How does memory work? And what exactly happens in the brain when memory and learning start to unravel?
These are puzzles Tim Bussey, Western Research Chair in Cognitive Neuroscience, has been trying to solve in a career of ground-breaking research that uses rodents, rewards and non-invasive touchscreen technology to understand brain circuitry in humans.
Bussey has made deciphering cognitive diseases a matter of mice and milkshakes.
Now Bussey – professor of physiology and pharmacology at Western’s Schulich School of Medicine & Dentistry and director of the BrainsCAN Rodent Cognition Research and Innovation Core – has been named a Fellow in the Canadian Academy of Health Sciences (CAHS).
Joining Bussey as new Fellows in CAHS are Brain & Mind Institute researcher Ingrid Johnsrude and pregnancy-and-exercise expert Michelle Mottola.
CAHS brings together Canada’s top-ranked health and biomedical scientists and scholars to make a positive impact on the urgent health concerns of Canadians.
Fellows, who are drawn from all disciplines across Canada’s universities, health care and research institutes, evaluate complex health challenges and recommend strategic solutions.
“I’m not a person who seeks out awards and honours but when you get something like this, you know you’ve done something right,” Bussey said. “And the thing about the Canadian Academy of Health Sciences is that it’s an organization that does such great stuff in the community.
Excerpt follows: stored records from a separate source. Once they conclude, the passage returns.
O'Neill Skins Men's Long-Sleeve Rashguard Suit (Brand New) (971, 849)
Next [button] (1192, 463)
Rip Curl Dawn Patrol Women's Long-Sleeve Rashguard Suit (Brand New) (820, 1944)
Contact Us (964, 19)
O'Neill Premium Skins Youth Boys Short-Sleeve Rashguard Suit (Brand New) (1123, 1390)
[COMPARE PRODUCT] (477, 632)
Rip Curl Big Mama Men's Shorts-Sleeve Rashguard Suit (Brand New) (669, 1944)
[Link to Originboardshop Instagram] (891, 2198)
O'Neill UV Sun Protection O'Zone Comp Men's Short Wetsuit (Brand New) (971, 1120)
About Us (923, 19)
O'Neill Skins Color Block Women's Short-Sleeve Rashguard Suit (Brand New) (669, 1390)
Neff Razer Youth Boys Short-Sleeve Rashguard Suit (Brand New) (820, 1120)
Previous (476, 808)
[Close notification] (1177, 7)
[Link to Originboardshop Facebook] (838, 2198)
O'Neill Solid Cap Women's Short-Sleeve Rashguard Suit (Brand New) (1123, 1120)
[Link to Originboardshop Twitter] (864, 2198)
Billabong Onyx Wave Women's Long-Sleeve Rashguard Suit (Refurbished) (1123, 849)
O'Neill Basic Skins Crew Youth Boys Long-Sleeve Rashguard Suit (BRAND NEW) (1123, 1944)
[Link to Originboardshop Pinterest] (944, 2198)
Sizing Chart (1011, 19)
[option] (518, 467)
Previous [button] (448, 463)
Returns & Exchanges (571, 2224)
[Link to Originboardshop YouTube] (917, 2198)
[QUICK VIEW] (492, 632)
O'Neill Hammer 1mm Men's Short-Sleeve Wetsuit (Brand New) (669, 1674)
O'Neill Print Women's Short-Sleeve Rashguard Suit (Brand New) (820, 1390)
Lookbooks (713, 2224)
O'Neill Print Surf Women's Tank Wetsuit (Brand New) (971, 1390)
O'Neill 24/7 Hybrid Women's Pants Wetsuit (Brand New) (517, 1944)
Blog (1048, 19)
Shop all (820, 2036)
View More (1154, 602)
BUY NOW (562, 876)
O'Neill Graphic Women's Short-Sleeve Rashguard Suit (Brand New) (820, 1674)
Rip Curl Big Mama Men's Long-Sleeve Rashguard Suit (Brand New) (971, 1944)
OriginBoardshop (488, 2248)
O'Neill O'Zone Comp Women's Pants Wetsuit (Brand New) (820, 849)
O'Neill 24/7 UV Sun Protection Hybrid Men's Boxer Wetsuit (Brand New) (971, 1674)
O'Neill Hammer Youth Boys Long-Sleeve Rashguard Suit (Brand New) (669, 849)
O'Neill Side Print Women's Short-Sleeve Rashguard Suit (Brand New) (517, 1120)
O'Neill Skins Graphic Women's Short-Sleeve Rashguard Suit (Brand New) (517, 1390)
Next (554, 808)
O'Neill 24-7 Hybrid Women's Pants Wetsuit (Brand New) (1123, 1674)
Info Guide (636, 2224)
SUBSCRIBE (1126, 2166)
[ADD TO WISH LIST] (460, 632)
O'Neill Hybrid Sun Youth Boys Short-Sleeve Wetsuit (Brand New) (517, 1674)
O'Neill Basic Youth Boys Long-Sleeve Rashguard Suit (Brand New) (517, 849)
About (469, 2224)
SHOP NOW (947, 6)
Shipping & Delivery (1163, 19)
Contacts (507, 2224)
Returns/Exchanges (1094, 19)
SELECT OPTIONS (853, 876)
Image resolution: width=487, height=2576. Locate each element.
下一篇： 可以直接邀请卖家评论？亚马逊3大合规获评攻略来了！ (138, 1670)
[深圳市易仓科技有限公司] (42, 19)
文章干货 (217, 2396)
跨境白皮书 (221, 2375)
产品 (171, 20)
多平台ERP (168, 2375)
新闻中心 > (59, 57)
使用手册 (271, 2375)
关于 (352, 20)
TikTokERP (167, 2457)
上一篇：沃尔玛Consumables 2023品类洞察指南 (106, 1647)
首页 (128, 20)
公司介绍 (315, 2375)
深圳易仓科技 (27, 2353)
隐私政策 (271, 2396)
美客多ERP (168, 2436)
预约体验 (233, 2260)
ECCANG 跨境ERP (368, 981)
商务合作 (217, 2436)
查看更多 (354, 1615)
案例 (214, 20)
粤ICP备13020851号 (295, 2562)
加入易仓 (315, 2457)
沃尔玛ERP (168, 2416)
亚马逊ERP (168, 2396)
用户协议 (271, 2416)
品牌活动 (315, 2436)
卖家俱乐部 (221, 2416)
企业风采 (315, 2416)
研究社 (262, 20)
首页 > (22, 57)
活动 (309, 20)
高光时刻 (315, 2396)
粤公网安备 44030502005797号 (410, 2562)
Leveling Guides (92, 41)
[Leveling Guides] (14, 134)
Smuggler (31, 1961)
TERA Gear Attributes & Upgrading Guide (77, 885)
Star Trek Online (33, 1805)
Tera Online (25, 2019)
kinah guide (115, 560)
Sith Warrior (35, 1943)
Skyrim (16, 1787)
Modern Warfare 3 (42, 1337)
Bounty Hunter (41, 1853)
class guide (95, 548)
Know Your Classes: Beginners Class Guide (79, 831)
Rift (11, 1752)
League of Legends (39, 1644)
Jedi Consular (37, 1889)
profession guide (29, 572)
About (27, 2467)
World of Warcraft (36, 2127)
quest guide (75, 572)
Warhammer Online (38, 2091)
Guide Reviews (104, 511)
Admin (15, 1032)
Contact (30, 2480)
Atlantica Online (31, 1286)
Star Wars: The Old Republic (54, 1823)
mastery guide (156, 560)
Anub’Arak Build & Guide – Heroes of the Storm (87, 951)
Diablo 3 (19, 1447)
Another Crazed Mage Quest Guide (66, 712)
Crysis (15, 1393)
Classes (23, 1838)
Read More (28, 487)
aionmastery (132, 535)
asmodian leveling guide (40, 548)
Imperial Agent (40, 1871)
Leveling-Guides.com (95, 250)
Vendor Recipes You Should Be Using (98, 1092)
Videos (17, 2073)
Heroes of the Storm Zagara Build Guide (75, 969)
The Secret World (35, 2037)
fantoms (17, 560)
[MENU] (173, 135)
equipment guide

Being a CAHS Fellow helps connect us to new networks across different disciplines and specialties, for the betterment of human health,” Bussey said.
Bussey’s team, including research and life partner Lisa Saksida who was named a CAHS Fellow last year, has been a pioneer in touchscreen technology intended to solve cognition issues in people by first examining cognition in mice.
They reward mice with milkshakes for performing different iPad touch tasks that depend on specific regions and circuits in the rodent’s brain.
The research may lead to improved treatments for people with neurodegenerative diseases, such as Alzheimer’s and Parkinson’s.
Bussey and his research team are leaders in a network that includes about 400 touchscreen labs globally and whose work capitalizes on developments such as optogenetics: using light to switch specific neurons ‘on’ or ‘off’ to pinpoint where learning is taking place.
Ingrid Johnsrude, professor and Western Research Chair in Cognitive Neuroscience, is head of the CoNCH (Cognitive Neuroscience of Communication and Hearing) lab at Western’s Brain & Mind Institute.
Her research examines how the brain is organized for speech and language perception. She trained as a clinical neuropsychologist, and uses neuroimaging and psychoacoustic methods to study how cognitive control and knowledge facilitate speech comprehension when background sound makes it hard to hear.
In particular, she has contributed novel magnetic resonance imaging methods to study brain-behaviour relationships. She has discovered how familiar voices help speech perception in noisy environments, and her work on brain organization supporting speech perception has been influential. Her work is especially clinically relevant for older people, who often have difficulty understanding speech in noise.
Johnsrude has published more than 100 papers and articles, which together have been cited over 22,000 times. Her postdoctoral and graduate trainees have gone onto professional careers in audiology and clinical psychology, to industrial research careers at international and Canadian companies, and to academic positions in Canada, the U.S., the U.K. and Europe.
Michelle Mottola is professor of kinesiology in the Faculty of Health Sciences. She has been instrumental in shaping the importance of exercise and physical activity for pregnant and postpartum women. Her group published 12 systematic reviews providing overwhelming evidence that exercise is safe during pregnancy.
This helped develop the 2019 Canadian Guideline for Physical Activity throughout Pregnancy published jointly by the Society of Obstetricians and Gynecologists of Canada and the Canadian Society for Exercise Physiologists.
Her work has helped shift clinical practice from recommending “just be more active,” to prescribing daily physical activity to reduce pregnancy complications and optimize the benefits of a healthy lifestyle for both mom and baby.
Election to Fellowship in the Academy is considered one of the highest honours for individuals in the Canadian health sciences community and carries with it a covenant to serve the Academy and the future well-being of the health sciences, regardless of the Fellow’s specific discipline.
Recognition as a Fellow “is a reflection of their dedication and excellence in their field,” said Dr. Proton Rahman, chair of the Fellowship committee.
“Becoming a member of the Canadian Academy of Health Sciences recognizes Fellows’ dedication to health sciences,” said Dr. Chris Simpson, president, CAHS. “We are proud of their accomplishments, and we are honoured to welcome them to the Canadian Academy of Heath Sciences.”